(Required action) Retype each entry. Leave every word as it is.

BEGIN Extracted information

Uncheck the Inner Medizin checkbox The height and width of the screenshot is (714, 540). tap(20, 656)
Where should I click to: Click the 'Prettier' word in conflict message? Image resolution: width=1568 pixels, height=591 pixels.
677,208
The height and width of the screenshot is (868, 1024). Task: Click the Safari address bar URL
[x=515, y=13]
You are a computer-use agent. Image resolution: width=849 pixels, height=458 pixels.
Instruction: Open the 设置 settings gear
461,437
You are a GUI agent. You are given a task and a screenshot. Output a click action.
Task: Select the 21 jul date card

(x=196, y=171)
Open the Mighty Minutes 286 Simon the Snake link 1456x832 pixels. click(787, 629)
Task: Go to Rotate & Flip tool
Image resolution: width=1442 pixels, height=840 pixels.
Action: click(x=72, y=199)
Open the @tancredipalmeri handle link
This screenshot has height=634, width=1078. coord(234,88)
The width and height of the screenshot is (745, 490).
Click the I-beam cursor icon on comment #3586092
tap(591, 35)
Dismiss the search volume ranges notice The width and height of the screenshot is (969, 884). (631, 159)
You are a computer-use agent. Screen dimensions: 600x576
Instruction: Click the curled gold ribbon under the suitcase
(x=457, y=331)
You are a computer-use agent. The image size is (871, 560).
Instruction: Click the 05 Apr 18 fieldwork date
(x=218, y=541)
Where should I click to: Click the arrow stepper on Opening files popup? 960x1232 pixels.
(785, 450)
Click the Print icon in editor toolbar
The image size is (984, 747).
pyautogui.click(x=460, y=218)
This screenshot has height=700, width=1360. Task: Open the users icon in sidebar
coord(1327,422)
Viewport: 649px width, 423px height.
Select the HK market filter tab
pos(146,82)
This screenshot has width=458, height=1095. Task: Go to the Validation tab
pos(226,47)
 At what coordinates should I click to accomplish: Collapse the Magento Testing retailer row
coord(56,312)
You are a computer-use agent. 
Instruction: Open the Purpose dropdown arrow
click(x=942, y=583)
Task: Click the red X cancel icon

END Extracted information

(Result for this task)
Uncheck the Inner Medizin checkbox The height and width of the screenshot is (714, 540). tap(20, 656)
Where should I click to: Click the 'Prettier' word in conflict message? Image resolution: width=1568 pixels, height=591 pixels.
677,208
The height and width of the screenshot is (868, 1024). Task: Click the Safari address bar URL
[x=515, y=13]
You are a computer-use agent. Image resolution: width=849 pixels, height=458 pixels.
Instruction: Open the 设置 settings gear
461,437
You are a GUI agent. You are given a task and a screenshot. Output a click action.
Task: Select the 21 jul date card

(x=196, y=171)
Open the Mighty Minutes 286 Simon the Snake link 1456x832 pixels. click(787, 629)
Task: Go to Rotate & Flip tool
Image resolution: width=1442 pixels, height=840 pixels.
Action: click(x=72, y=199)
Open the @tancredipalmeri handle link
This screenshot has height=634, width=1078. coord(234,88)
The width and height of the screenshot is (745, 490).
Click the I-beam cursor icon on comment #3586092
tap(591, 35)
Dismiss the search volume ranges notice The width and height of the screenshot is (969, 884). (631, 159)
You are a computer-use agent. Screen dimensions: 600x576
Instruction: Click the curled gold ribbon under the suitcase
(x=457, y=331)
You are a computer-use agent. The image size is (871, 560).
Instruction: Click the 05 Apr 18 fieldwork date
(x=218, y=541)
Where should I click to: Click the arrow stepper on Opening files popup? 960x1232 pixels.
(785, 450)
Click the Print icon in editor toolbar
The image size is (984, 747).
pyautogui.click(x=460, y=218)
This screenshot has height=700, width=1360. Task: Open the users icon in sidebar
coord(1327,422)
Viewport: 649px width, 423px height.
Select the HK market filter tab
pos(146,82)
This screenshot has width=458, height=1095. Task: Go to the Validation tab
pos(226,47)
 At what coordinates should I click to accomplish: Collapse the Magento Testing retailer row
coord(56,312)
You are a computer-use agent. 
Instruction: Open the Purpose dropdown arrow
click(x=942, y=583)
Task: Click the red X cancel icon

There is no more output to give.